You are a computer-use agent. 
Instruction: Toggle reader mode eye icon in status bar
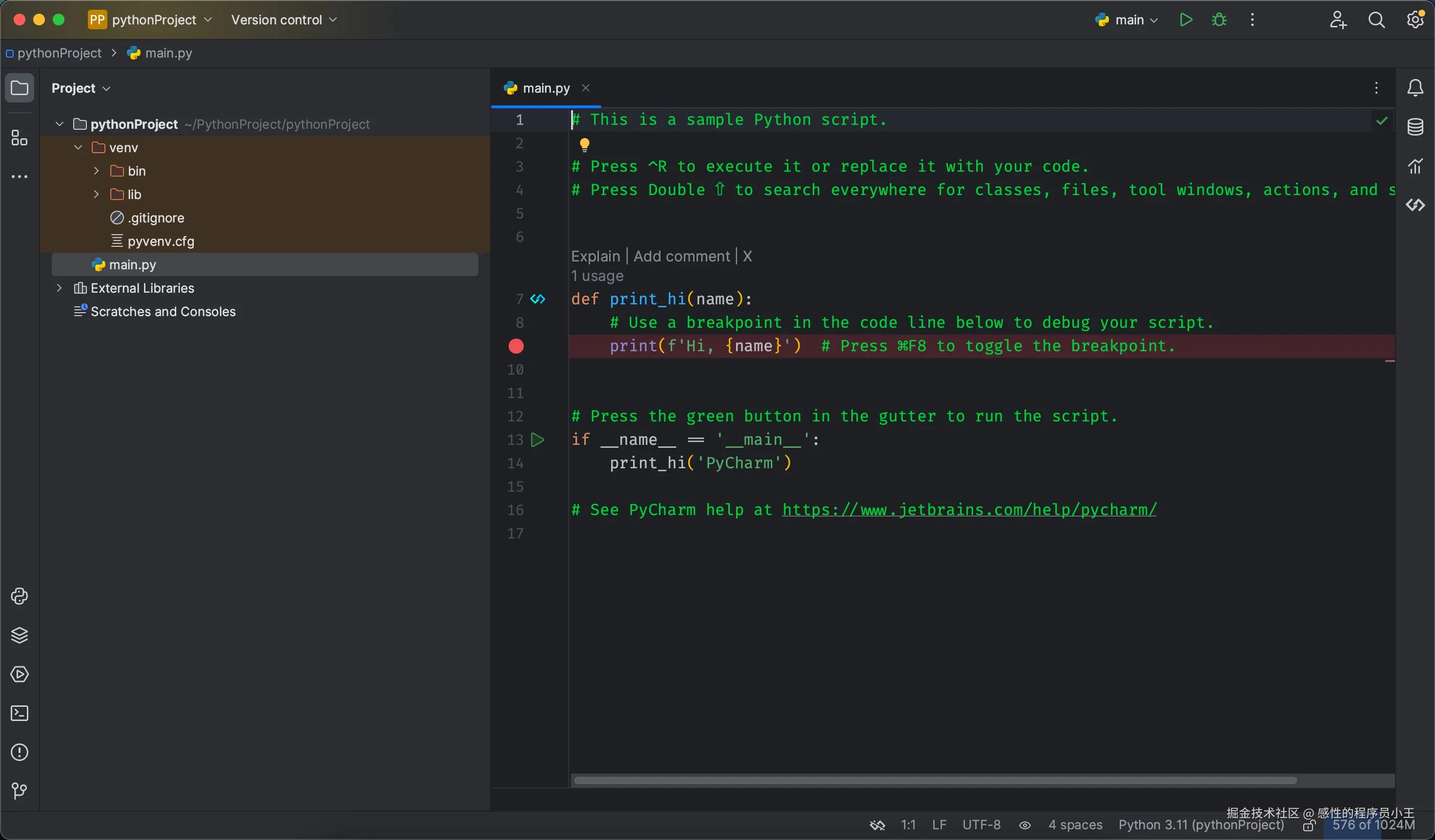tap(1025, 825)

::::::

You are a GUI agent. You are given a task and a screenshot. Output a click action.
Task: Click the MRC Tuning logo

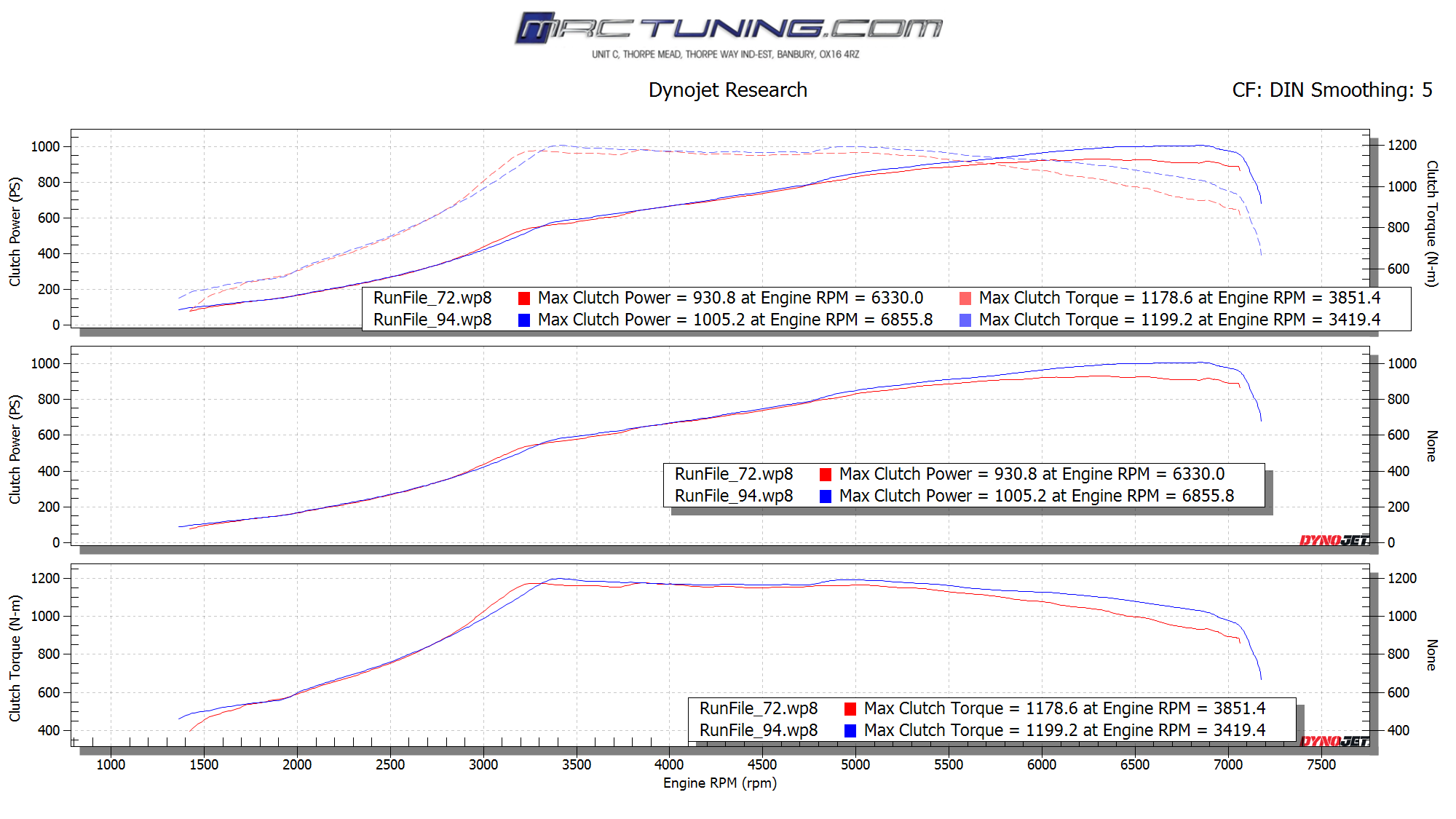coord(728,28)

::::::

◆ What you will do
Copy each line of the listing that carries the string "agent".

◆ Written answer
You are a computer-use agent. 
You are a GUI agent. You are given a task and a screenshot. Output a click action.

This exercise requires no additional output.